From the very original post regarding a tftp server in general i think option B is the better choice. i'm also thinking we may want to investigate option B just for PXE booting servers and most other functions of the instalkl server. Currently as far as i can see the only reason that the install servers have an external address is because they run the SQUID proxy. I think it would make senses form security point of view to move the proxy configuration to a dedicated VM and reconfigure the install server on an internal IP addresses (sorry for the feature creep).

That makes sense. We had unrolled the install* server already quite a bit when the pop setup was created, but that would be next logical step. I can look into creating separate proxies with bullseye in the next weeks, then it would only be a matter of reimaging the install servers with an internal hostname.

Ok so in testing yesterday we got the idrac firmware to load over TFTP, but it seems they don't support TFTP for DUP files like Bios, NIC, Raid, only ftp for those, and TFTP for the idrac firmware.

So it appears this may need to shift from a stand alone tftp server to a stand alone FTP server. I'll update more later today, but wanted to get this basic update pushed from the testing yesterday.

Change 699323 had a related patch set uploaded (by Dzahn; author: Dzahn):

[operations/puppet@production] installserver/tftp: install tftp client on tftp servers for debugging

https://gerrit.wikimedia.org/r/699323

Change 699323 merged by Dzahn:

[operations/puppet@production] installserver/tftp: install tftp client on tftp servers for debugging

https://gerrit.wikimedia.org/r/699323

Change 699301 had a related patch set uploaded (by Dzahn; author: Dzahn):

[operations/puppet@production] Revert "Allow mgmt range to connect to tftp servers."

https://gerrit.wikimedia.org/r/699301

Change 699301 merged by Dzahn:

[operations/puppet@production] Revert "Allow mgmt range to connect to tftp servers."

https://gerrit.wikimedia.org/r/699301

I reverted the firewall (ferm) change that allowed mgmt to connect to install since as comments above say it couldn't be used for firmware upgrades.

Papaul's suggestion "just works" and could be run from cumin servers which already have access to the mgmt network so that seems a good option to me.

With the same lab environment, the same command will upgrade the BIOS just by changing the file.

sudo racadm  -r 10.192.0.50 -u root -p <IDRAC_password> update -f /srv/tftpboot/BIOS_9FG85_WN64_2.12.1_01.EXE
Security Alert: Certificate is invalid - self signed certificate
Continuing execution.

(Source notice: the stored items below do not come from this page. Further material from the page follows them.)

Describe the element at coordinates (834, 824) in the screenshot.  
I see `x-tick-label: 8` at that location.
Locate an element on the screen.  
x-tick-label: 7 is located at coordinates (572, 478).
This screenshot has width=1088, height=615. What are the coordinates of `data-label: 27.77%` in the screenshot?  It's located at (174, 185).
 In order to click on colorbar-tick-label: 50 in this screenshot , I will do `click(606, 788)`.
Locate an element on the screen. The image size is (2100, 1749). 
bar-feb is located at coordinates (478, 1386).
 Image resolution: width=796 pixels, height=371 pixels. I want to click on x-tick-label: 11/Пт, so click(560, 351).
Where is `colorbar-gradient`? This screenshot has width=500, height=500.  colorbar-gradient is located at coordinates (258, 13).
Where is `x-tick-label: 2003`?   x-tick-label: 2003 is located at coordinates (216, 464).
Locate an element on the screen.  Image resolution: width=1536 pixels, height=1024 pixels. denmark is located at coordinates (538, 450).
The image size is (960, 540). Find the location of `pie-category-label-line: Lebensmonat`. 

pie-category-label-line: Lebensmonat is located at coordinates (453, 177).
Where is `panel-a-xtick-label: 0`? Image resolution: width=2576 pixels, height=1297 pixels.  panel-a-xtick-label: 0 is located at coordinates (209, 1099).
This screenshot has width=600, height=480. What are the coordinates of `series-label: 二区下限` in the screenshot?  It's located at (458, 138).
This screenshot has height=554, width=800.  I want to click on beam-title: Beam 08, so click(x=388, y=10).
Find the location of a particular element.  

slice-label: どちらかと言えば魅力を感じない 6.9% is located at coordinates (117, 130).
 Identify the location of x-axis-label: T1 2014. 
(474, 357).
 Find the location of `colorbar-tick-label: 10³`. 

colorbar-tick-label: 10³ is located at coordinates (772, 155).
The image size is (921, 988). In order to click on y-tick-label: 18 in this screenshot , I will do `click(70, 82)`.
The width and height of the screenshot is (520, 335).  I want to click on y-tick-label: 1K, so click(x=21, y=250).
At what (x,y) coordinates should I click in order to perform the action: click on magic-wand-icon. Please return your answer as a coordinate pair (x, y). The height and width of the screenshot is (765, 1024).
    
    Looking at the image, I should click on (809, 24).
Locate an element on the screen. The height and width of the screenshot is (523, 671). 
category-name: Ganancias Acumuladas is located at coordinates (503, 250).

Use -S option for racadm to stop execution on certificate-related errors.
        The Copying Operation has begun,                                     
	This might take several minutes to complete, depending on the network.
	Do not interrupt the operation.
^CRAC987: Firmware update job for BIOS_9FG85_WN64_2.12.1_01.EXE is initiated.
This firmware update job may take several minutes to complete depending on the 
component or firmware being updated. To view the progress of the job, use the 
"racadm jobqueue view" command. If the job is scheduled, the system will require a manual reboot.
To reboot the system  manually, use the "racadm serveraction powercycle" command.

could be run from cumin servers which already have access to the mgmt network so that seems a good option to me.

Im not sure running theses from the cumin servers is the best idea long term as doing remote site will likley take some time too upload the files. I know theses files are not that big but my previous experience (@Papaul correct me if i'm wrong) uploading to drac interfaces is very slow, as such upgrading a box in eqsin from eqiad may be too painful.

@jbond Yes uploading to IDRAC interfaces is very slow.